● TEXTE SOURCE:
La panique après un raid israélien sur Gaza, le 28 février 2008 © LCILa mort d'un étudiant israélien, tué mercredi par une roquette tirée par la branche armée du Hamas depuis le nord de Gaza contre la ville de Sdérot, a provoqué une réaction musclée de la part de Tsahal.
Dans la nuit, l'armée Israélienne a tout d'abord attaqué plusieurs cibles à Gaza dans la nuit de mercredi à jeudi. Puis elle a mené de nouveaux raids jeudi matin dans le secteur. Selon le dernier bilan, de source palestinienne, au moins dix-huit Palestiniens -des membres du Hamas mais aussi des civils, dont un bébé- ont été tués. Des accrochages en Cisjordanie ont également fait au moins trois victimes palestiniennes. Pour riposter, le Hamas a intensifié ces tirs de roquettes contre le Sud de l'Etat hébreu. Une douzaine se sont abattues en territoire israélien, faisant deux blessés.

● INFORMATIONS EXTRAITES:
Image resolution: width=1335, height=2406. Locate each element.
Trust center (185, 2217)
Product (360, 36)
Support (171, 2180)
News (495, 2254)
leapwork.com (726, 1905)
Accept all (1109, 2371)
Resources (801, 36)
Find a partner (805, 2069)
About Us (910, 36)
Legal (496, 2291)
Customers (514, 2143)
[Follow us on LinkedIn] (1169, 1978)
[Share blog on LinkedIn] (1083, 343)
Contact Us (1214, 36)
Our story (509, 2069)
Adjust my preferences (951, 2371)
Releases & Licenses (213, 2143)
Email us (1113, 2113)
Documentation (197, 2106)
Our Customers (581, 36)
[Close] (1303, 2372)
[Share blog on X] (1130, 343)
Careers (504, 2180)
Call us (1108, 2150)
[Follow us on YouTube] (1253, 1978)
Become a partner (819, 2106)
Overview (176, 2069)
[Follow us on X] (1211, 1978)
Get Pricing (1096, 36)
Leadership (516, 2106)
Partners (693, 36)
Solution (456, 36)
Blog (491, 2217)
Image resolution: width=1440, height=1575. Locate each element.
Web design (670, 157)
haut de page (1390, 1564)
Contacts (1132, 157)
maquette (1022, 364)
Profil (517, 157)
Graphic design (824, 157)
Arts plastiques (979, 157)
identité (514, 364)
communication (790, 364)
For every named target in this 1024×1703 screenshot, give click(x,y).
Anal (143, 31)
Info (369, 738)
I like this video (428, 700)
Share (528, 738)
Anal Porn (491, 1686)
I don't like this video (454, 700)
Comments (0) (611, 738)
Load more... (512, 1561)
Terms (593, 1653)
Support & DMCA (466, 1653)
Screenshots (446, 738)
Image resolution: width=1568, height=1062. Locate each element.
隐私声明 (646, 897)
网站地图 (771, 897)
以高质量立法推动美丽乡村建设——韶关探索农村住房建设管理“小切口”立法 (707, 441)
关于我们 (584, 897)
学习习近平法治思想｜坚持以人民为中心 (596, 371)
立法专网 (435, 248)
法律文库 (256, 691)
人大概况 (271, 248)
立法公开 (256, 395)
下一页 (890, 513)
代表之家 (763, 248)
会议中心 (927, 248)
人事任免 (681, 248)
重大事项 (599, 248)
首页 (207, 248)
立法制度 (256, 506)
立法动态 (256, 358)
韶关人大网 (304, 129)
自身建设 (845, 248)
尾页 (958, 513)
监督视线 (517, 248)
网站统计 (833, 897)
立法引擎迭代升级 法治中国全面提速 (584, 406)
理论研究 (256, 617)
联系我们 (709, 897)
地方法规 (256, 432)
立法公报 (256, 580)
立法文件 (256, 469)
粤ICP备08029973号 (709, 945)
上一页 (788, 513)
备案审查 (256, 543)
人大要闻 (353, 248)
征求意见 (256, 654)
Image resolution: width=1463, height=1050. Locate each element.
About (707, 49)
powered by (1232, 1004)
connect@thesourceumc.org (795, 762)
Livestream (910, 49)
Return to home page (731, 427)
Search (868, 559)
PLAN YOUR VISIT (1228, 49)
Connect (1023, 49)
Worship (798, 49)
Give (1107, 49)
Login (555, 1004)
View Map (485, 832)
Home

● TRAVAIL À FAIRE:
#1 Relevez dans l'article sur les raids à Gaza tous les bilans humains chiffrés (morts, victimes ou blessés) qui y sont donnés.
#2 D'après l'article sur les raids à Gaza, qu'est-ce qui a provoqué la réaction musclée de Tsahal ? Répondez en une à trois phrases.
#3 Poursuivez l'article sur les raids à Gaza à partir de sa dernière phrase.

● CORRIGÉ DES ACTIVITÉS:
#1
- Un étudiant israélien tué mercredi par une roquette tirée contre Sdérot.
- Au moins dix-huit Palestiniens tués à Gaza, dont des membres du Hamas et des civils, parmi lesquels un bébé.
- Au moins trois victimes palestiniennes lors d'accrochages en Cisjordanie.
- Deux blessés en territoire israélien à la suite des tirs de roquettes du Hamas.

#2 La réaction de Tsahal a été provoquée par la mort d'un étudiant israélien. Il a été tué mercredi par une roquette que la branche armée du Hamas avait tirée depuis le nord de Gaza contre la ville de Sdérot.

#3
Olmert : "nous ne cesserons pas la bataille"
Sur le plan politique, le Premier ministre israélien, Ehud Olmert, visite à Tokyo, a affiché sa détermination à poursuivre les opérations contre les lanceurs de roquettes. "Nous ne cesserons pas notre bataille. Nous obligerons les terroristes à payer un prix très élevé", a-t-il assuré après une rencontre avec Condoleeza Rice, la secrétaire d'Etat américaine.
Cette dernière, attendue la semaine prochaine au Proche-Orient, a pris le parti d'Israël en rendant le Hamas responsable de "ce qui se passe". "Les attaques de roquettes doivent cesser", a-t-elle déclaré. Elle s'est dite aussi "préoccupée" par le sort des "personnes innocentes et la situation humanitaire à Gaza".
"Crimes israéliens abominables"
A Gaza, Ismaïl Haniyeh, chef du gouvernement du Hamas non reconnu par la communauté internationale, a condamné "les crimes successifs commis par l'occupation sioniste". Il a appelé les pays arabes à "sortir de leur silence regrettable et à agir d'urgence pour faire cesser l'agression". Le gouvernement palestinien officiel, qui ne contrôle plus que la Cisjordanie, a également dénoncé "les crimes israéliens abominables" à Gaza.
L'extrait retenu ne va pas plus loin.